While Romney dealt with those questions, Gingrich kept up the attacks on President Obama - calling him a "food stamp president" bent on building an "entitlement society," for instance. He was able to channel the anger and the deep distaste for the president that has fueled the grassroots in the Republican Party over the last three years.
Florida's primary is closed, meaning it is open only to registered Republicans, unlike the contests in South Carolina, New Hampshire, and Iowa. The state is vast and its population racially and ethnically diverse, with 10 media markets; it costs a minimum of $2 million a week to run TV ads statewide, political strategists say.
Advisers to Romney say that they will keep up the pressure on Gingrich as a creature of Washington with ethical and personal baggage and a reputation as speaker for erratic behavior. Gingrich, meanwhile, wants to portray himself as a bold contrast in comparison with Romney's pale Massachusetts moderate.
Early Sunday, Gingrich and Romney were hammering each other's character and qualifications on the political talk shows.
Appearing on Fox News Sunday, Romney said that Republicans would not nominate someone who, like Gingrich, "spent 40 years in Washington as a congressman and a lobbyist." Gingrich is not a registered lobbyist, but he has worked as a "consultant" to semigovernment mortgage entitiy Freddie Mac.
Romney also questioned Gingrich's "sobriety" and "steadiness." One of Romney's most prominent backers, New Jersey Gov. Christie, attacked Gingrich harshly on Meet the Press.
"He was run out of the speakership by his own party," Christie said. "He was fined $300,000 for ethics violations.
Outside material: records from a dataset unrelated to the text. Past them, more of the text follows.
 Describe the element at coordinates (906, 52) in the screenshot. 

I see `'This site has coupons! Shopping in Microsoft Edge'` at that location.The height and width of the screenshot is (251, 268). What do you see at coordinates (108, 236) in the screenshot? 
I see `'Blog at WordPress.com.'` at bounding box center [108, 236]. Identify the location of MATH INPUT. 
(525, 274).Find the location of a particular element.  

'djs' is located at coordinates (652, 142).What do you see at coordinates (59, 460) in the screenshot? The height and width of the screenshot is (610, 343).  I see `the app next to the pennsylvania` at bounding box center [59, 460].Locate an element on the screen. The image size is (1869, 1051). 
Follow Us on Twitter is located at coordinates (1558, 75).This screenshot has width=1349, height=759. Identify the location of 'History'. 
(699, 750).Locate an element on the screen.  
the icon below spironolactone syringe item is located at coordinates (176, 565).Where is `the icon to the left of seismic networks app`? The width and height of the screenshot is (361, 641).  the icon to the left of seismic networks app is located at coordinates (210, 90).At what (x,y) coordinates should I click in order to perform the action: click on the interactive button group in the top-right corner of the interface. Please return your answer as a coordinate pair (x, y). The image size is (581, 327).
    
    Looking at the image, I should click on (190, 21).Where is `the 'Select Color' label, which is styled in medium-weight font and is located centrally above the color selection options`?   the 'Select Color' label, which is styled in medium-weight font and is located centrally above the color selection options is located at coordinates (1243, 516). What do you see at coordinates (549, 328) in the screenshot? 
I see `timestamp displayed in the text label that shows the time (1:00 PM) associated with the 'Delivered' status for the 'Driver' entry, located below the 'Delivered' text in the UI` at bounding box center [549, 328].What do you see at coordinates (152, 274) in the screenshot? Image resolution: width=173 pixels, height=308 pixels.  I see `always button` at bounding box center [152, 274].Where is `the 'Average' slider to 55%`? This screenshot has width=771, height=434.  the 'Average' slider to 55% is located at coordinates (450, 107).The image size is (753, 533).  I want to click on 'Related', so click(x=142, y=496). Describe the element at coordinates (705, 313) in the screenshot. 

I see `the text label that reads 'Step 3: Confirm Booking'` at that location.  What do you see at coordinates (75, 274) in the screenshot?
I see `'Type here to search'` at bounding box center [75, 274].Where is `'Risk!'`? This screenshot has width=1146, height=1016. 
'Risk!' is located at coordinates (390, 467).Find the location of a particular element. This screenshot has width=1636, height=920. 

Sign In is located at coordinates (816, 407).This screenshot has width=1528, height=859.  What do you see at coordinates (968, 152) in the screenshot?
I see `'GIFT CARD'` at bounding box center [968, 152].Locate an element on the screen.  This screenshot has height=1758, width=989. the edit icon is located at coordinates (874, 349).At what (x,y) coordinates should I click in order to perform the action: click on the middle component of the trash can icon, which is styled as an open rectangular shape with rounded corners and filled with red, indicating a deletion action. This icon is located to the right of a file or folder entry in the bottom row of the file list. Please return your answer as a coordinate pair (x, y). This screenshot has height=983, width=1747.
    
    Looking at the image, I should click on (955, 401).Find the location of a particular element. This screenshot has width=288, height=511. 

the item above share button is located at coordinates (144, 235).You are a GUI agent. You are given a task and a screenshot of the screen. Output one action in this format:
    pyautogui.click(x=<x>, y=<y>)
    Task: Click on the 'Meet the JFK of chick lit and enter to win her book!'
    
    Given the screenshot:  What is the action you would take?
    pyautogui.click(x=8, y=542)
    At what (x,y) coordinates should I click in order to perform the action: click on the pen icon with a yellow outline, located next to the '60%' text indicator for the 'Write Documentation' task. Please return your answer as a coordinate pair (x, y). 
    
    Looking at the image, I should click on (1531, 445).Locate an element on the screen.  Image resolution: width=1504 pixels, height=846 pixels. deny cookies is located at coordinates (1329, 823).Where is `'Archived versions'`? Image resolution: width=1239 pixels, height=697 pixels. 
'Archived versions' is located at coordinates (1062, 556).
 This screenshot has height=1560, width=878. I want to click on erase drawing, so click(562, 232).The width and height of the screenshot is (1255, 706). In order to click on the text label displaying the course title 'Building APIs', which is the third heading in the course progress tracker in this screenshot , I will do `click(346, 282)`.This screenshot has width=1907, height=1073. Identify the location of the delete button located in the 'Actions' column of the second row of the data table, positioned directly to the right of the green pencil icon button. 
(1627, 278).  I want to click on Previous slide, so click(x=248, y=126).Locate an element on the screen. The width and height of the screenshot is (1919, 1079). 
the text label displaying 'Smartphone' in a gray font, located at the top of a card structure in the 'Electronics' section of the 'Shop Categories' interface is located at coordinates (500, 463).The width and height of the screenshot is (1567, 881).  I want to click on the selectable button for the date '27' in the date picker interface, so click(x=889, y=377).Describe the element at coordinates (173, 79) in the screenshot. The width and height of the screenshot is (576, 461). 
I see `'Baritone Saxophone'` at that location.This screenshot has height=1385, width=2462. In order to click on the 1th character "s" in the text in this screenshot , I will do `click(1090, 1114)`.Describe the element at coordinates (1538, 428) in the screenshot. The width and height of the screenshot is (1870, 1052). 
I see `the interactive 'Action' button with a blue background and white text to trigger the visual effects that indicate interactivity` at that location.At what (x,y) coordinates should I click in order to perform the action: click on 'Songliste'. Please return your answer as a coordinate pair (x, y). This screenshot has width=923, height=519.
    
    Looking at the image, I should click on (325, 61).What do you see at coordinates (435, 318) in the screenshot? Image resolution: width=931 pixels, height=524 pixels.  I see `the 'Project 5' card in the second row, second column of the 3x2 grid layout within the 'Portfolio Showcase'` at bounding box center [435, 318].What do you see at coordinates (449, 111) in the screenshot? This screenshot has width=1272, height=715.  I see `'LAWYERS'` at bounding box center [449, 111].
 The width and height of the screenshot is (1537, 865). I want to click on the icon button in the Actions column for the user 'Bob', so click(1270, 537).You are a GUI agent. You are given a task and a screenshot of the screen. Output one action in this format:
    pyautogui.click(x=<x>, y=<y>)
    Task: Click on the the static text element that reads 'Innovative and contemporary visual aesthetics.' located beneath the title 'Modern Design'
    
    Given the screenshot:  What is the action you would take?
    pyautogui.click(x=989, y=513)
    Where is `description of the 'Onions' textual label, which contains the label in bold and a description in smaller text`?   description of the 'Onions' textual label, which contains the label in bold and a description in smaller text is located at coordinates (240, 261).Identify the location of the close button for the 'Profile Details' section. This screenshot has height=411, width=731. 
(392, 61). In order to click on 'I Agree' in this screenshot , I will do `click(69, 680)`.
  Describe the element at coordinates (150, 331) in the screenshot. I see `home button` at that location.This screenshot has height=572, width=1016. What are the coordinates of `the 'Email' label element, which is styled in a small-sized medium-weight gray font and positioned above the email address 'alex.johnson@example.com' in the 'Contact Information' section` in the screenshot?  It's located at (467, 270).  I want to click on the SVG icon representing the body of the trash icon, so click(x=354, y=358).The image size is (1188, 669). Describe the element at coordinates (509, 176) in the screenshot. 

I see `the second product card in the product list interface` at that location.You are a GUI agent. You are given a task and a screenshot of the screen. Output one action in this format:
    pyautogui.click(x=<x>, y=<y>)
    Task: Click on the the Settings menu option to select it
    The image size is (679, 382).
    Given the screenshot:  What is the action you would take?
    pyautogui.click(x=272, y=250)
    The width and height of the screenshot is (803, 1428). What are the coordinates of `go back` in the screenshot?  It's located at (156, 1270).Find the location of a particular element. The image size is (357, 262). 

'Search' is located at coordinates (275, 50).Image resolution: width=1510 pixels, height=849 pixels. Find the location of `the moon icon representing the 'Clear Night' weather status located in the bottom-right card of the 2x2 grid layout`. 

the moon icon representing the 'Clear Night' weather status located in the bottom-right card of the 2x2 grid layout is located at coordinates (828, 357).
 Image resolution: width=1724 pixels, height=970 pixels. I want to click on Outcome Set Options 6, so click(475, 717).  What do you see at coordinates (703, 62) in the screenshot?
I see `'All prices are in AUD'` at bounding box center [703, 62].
This is a guy who's had a very difficult political career at times and that has been an embarrassment to the party."
Romney has plenty of advantages, but momentum is important, too.
"Now the question becomes: Does he get back on message for where the campaign is going in the fall," said Alan Novak, former chairman of the Pennsylvania GOP and a businessman who is supporting Romney. "Until South Carolina, Romney was able to stay on the main themes of the election - jobs and economics - and to talk about the weaknesses of this administration."
Rick Santorum, who finished third in South Carolina, fought the notion that the race had narrowed to a two-man battle. Speaking on ABC's This Week, he said that Romney was not a conservative at all and that Gingrich was not a consistent one. "That's not a choice between a conservative and a moderate, it's a choice between a moderate and an erratic conservative, someone who, on a lot of the major issues, has been just wrong," Santorum said.
On Sunday, Romney announced he would release his tax returns Tuesday on the Internet, for 2010 and an estimate for 2011. Supporters such as Novak breathed a sigh of relief.
Meanwhile, in Florida, gynecologist Harold Wittcoff of Boynton Beach said he cast his absentee ballot for Romney a month ago. "I don't like to wait at the polls," he explained, and he did not see the need to wait for the campaign to evolve further. "You decide who is the candidate you like and that's it," said Wittcoff, 68, a North Jersey native. "I am not going to change my mind based on everybody's cruel comments."
He said he liked Romney's experience in business. "We need a competent business person who understands the ups and downs of capitalism to run the economy," Wittcoff said.